Fabryczna Huska Jarvisa to bryka najwyższej ligi. Wyposożona została ona w sprzęgło Hinson, a także w kompletny układ wydechowy FMF z końcówką wydechu FMF Powercore Titanium 2.1. Nie dość, że dzięki niej Huska brzmi cudownie, wygląda świetnie, to w dodatku zyskuje kilka cennych gramów, bo jest ona zdecydowanie lżejsza od OEM-owskiej oraz korzystnie wpływa na oddawanie mocy.
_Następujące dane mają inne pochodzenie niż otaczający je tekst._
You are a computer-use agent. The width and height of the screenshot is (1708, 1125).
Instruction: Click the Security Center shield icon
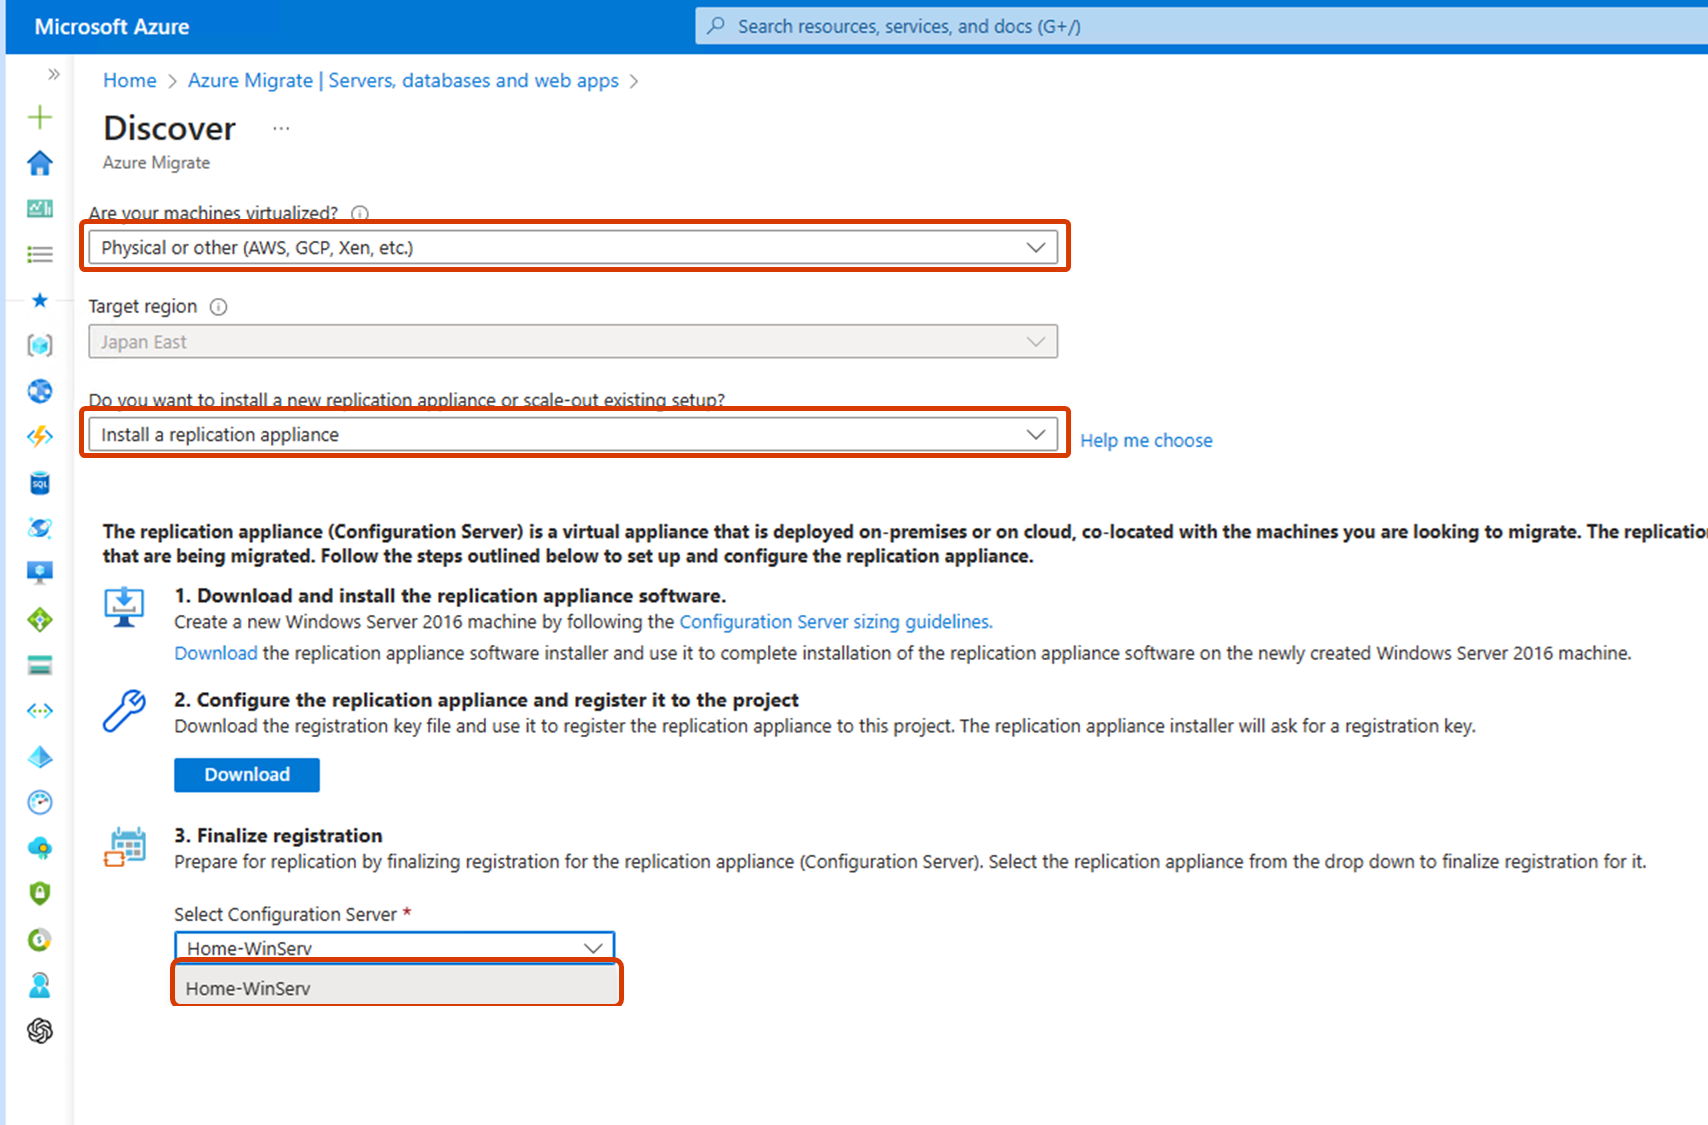[39, 893]
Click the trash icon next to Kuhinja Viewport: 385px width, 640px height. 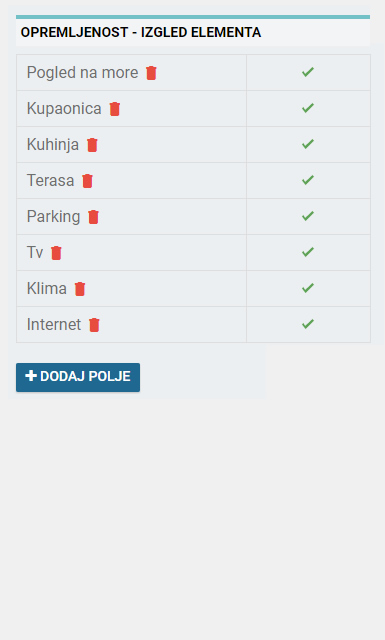point(92,145)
Na pokładzie TE 300 Grahama Jarvisa znajdziemy oczywiście zestaw osłon na tarcze hamulcowe. Przód to sprawdzona osłona z asortymentu Husqvarna Power Parts, natomiast tył to „pazur” od ekipy z Zip Ty Racing. Przedłużona aż po układ dźwigni tylnego zawieszenia osłona silnika, to kolejny element z serii osłon do Hard Enduro. Może dziwić jednak fakt braku jakiejkolwiek osłony na dyfuzor.
Opony Golden Tyre obuto na felgi D.I.D Dirt Star / ST-X. Nie zabrakło także pomocnych dłoni, czyli uchwytu zamontowanego na lagach oraz w tylnej części motocykla. Niebieskie półki przedniego zawieszenie to dzieło XTRIG, które idealnie komponują się z tylną, niebieską zębatką od Supersprox.
Świetny akcent stanowi także osłona chłodnicy sygnowana logiem Husqvarny z asortymentu akcesoriów producenta.